M was inspired by a New York Times article she recently read about author Julia Cameron, who wrote The Artist’s Way, A Spiritual Path to Higher Creativity in 1992, which has sold over 4 million copies. One of the seminal “self-help” books, The Artist’s Way proposes that absolutely everyone is creative and gives us the tools to release our “inner artist” in 12 weeks. That’s how long “it takes for people to cook,” Julia told The New York Times.
An avid reader, M couldn’t wait to read the book and start following Julia’s central advice to write three pages, by hand, the first thing every morning about absolutely anything that pops into your mind. The exercise is called “Morning Pages,” and I asked M to share some of hers with me. She generously agreed.
I admire M’s determination to put her intimate thoughts on paper, especially during this stressful period in her life. Too many of us are so busy running around we don’t take the time to think about what we’re really about.

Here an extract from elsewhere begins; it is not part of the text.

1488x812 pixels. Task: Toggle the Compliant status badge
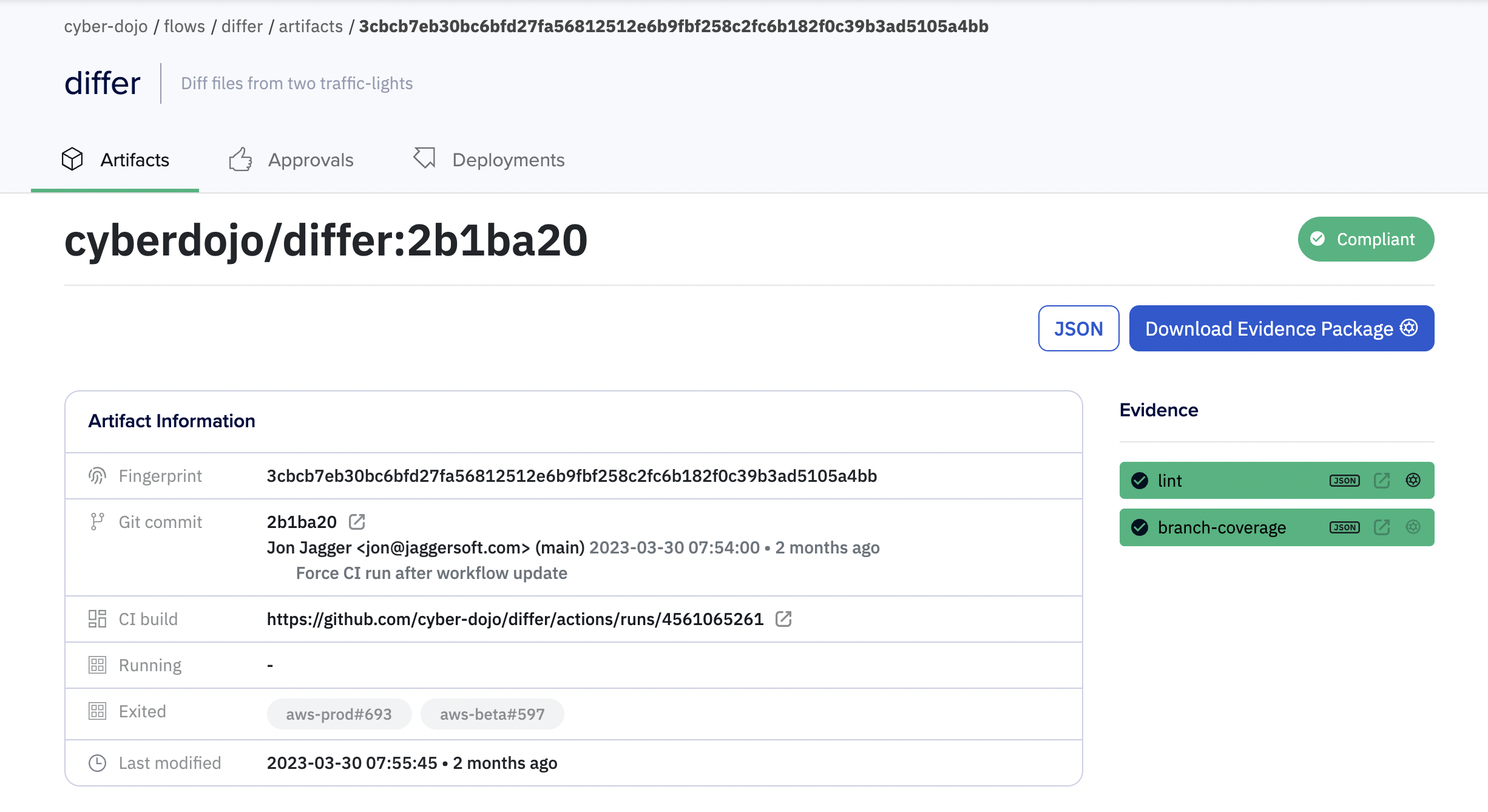[x=1364, y=239]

Day One: M’s “Morning Papers”
“Week 5, still jobless! What to write to fill up three pages? Always had something to do. House, kids, friends, job. Void now of anything. Wake up at 6 am everyday – the day is long, stretching out beyond. I need a job! Resumes have been sent – no replies. Waiting for unemployment checks to start. Signed on with Medicare and Social Security. I’d rather have my job. Or any job. Work is good. Work is healthy. People to meet, energy used, brain power required. I want to write a book. I’ve always wanted to write a book. But first I have to fill three pages every morning, which seems impossible. Is it?

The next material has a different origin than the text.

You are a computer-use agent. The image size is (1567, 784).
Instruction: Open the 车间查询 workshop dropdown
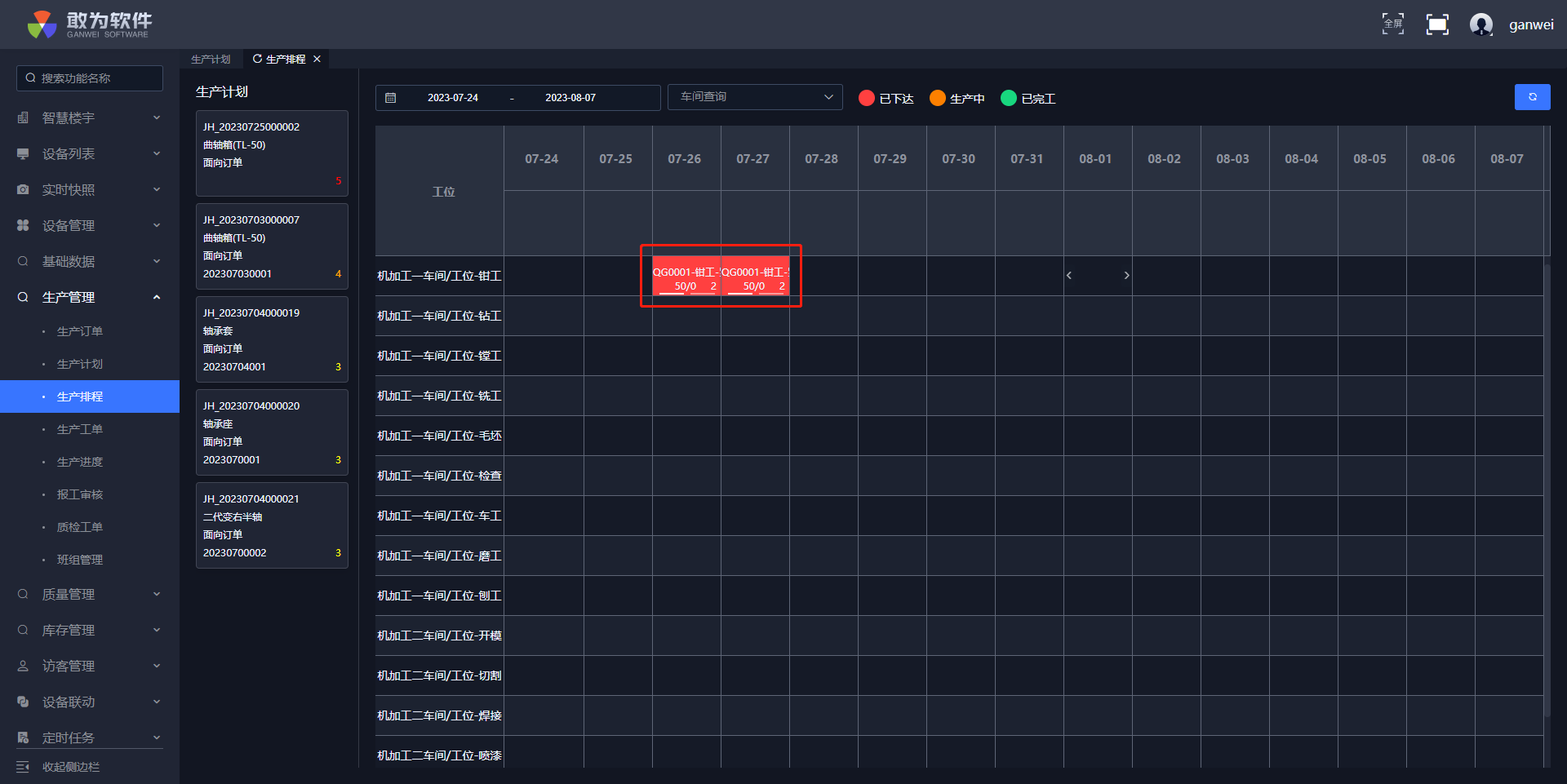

“This is day one of the ‘Morning Pages.’ I’m trying my best to fill up page one – how will I get to page three? If I had a job I wouldn’t be doing this. I’d be drinking my coffee, reading emails, checking Facebook, listening to the news in the background, looking at the time, planning on when to take a shower, wondering what to wear, what the weather forecast is, checking the weather on my phone.
“Make my bed, procrastinate about getting into the shower, hair needs washing, but I’m lazy. Will wash tomorrow. Text my daughter, ‘Good Morning Bella.’ She loves getting a morning greeting.

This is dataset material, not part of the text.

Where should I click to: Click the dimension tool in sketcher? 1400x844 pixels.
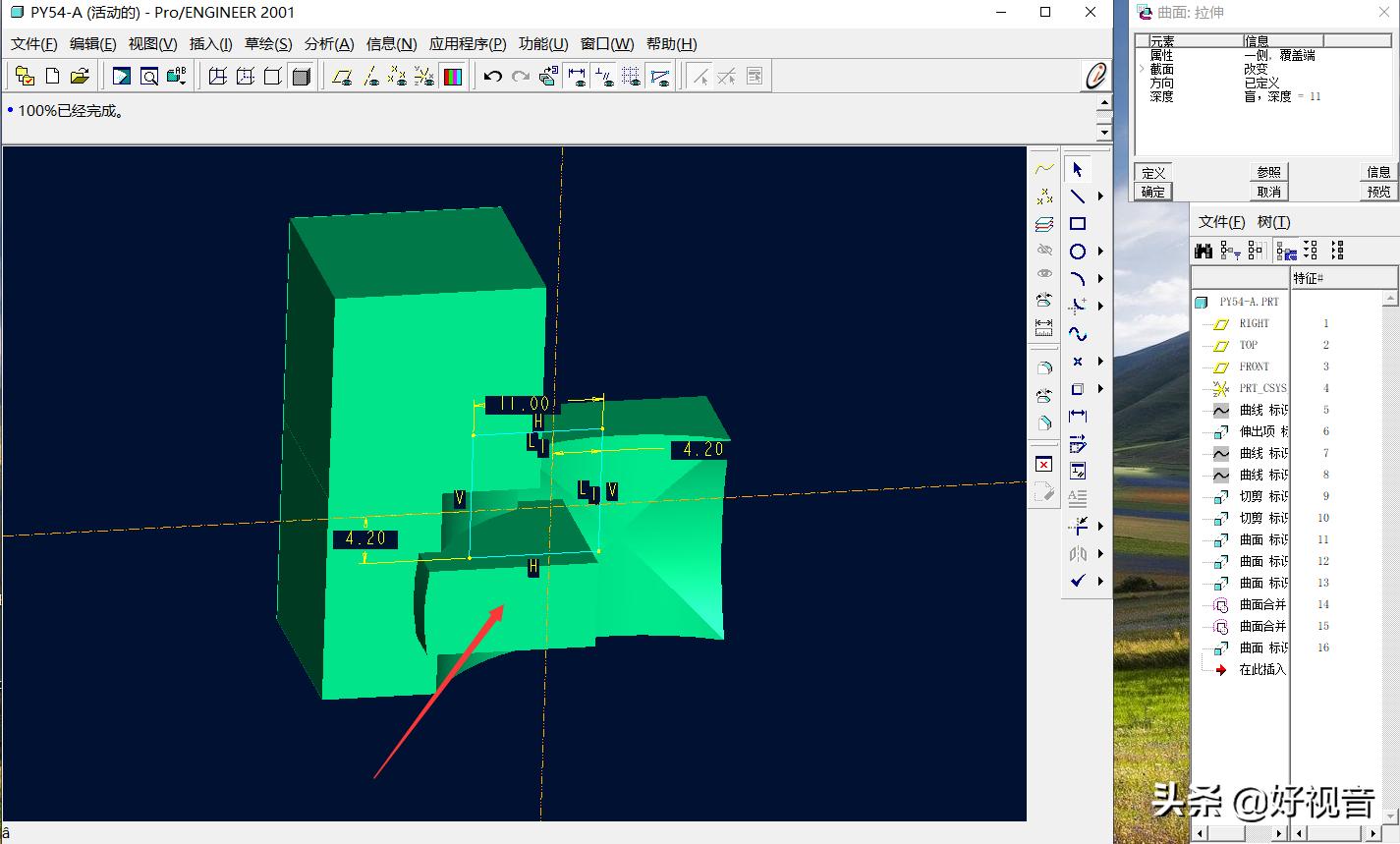1078,417
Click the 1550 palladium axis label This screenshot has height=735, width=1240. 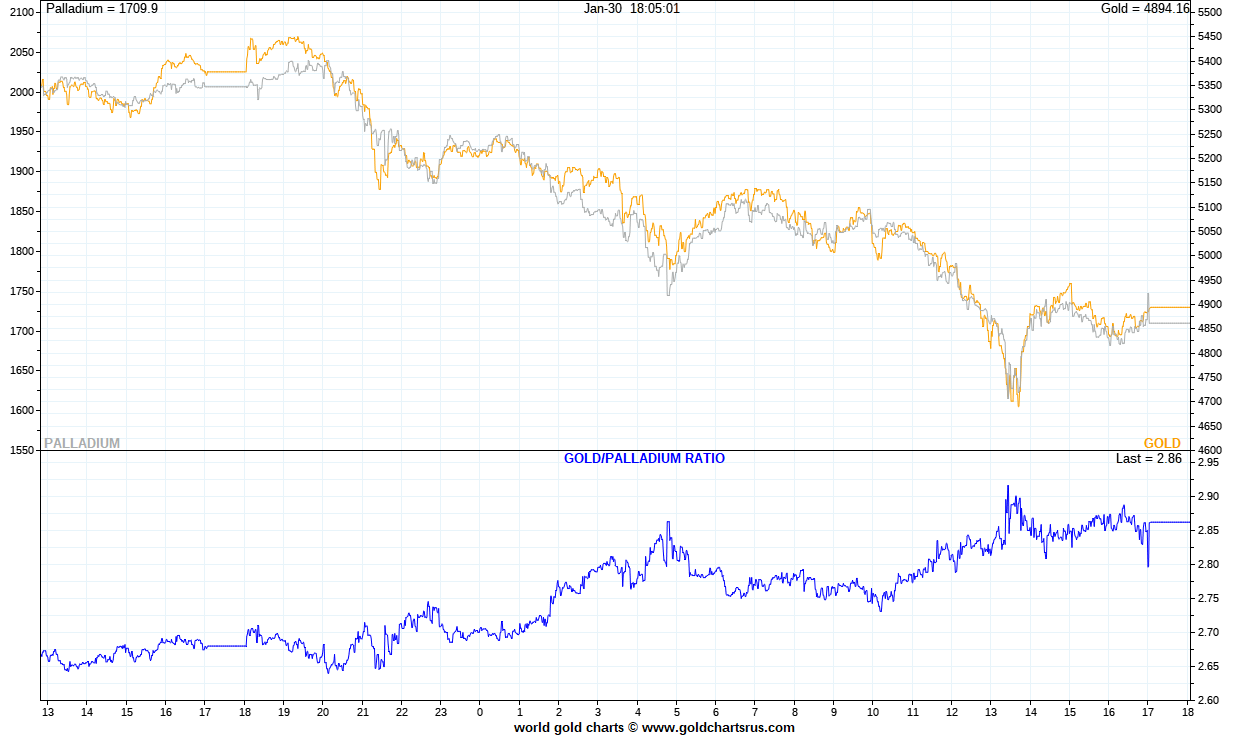click(21, 451)
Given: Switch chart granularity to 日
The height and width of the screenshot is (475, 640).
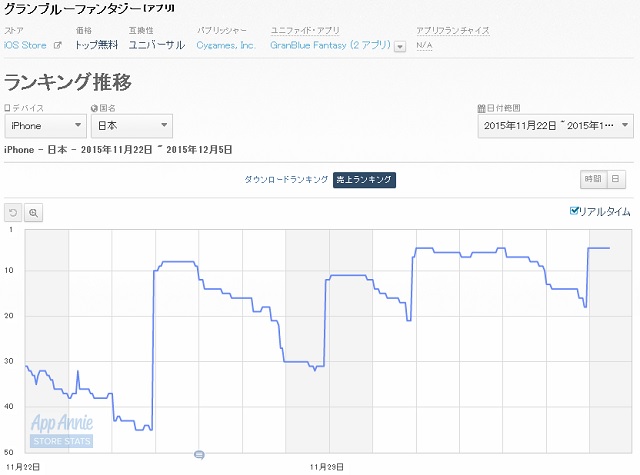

“Why did I lose my job? I loved my job. I loved going into NYC. I loved the kids I worked with. I loved the people I met. I have to fight the tears and depression. There’s so much to be depressed about. I am not a depressive person. I’ve always woken up happy. The glass is always half full! Waking up on the wrong side of the bed doesn’t mean a thing to me. There are so many things I can do. Jack of all trades, master of none. The thing I love to do most is cook. Cooking is relaxing. It’s art. It’s passion. It’s creative. Food is comforting. Enjoying a meal with the person you love is beautiful. Eating alone is lonely. Living alone is lonely. Watching TV alone is lonely. Never lived alone until three years ago when I moved into this apartment. But having a full time job meant I was only alone at night and on weekends.
“Now I am alone 24 hour a day – seven days a week. The exception is a few hours on the weekend, when my boyfriend comes over or if I’m invited to my daughter’s or a friend’s on a Saturday night. Single people are not invited to couples’ dinners. Friends. Now that’s a word that has really taken on new meaning for me. I had so many friends. My phone was always ringing, my door always swinging with someone dropping in. I know friends come into your life at different times and leave. But, the friends I’ve lost gave no reason for the their exit from my life. A life that is so far from the one I had.”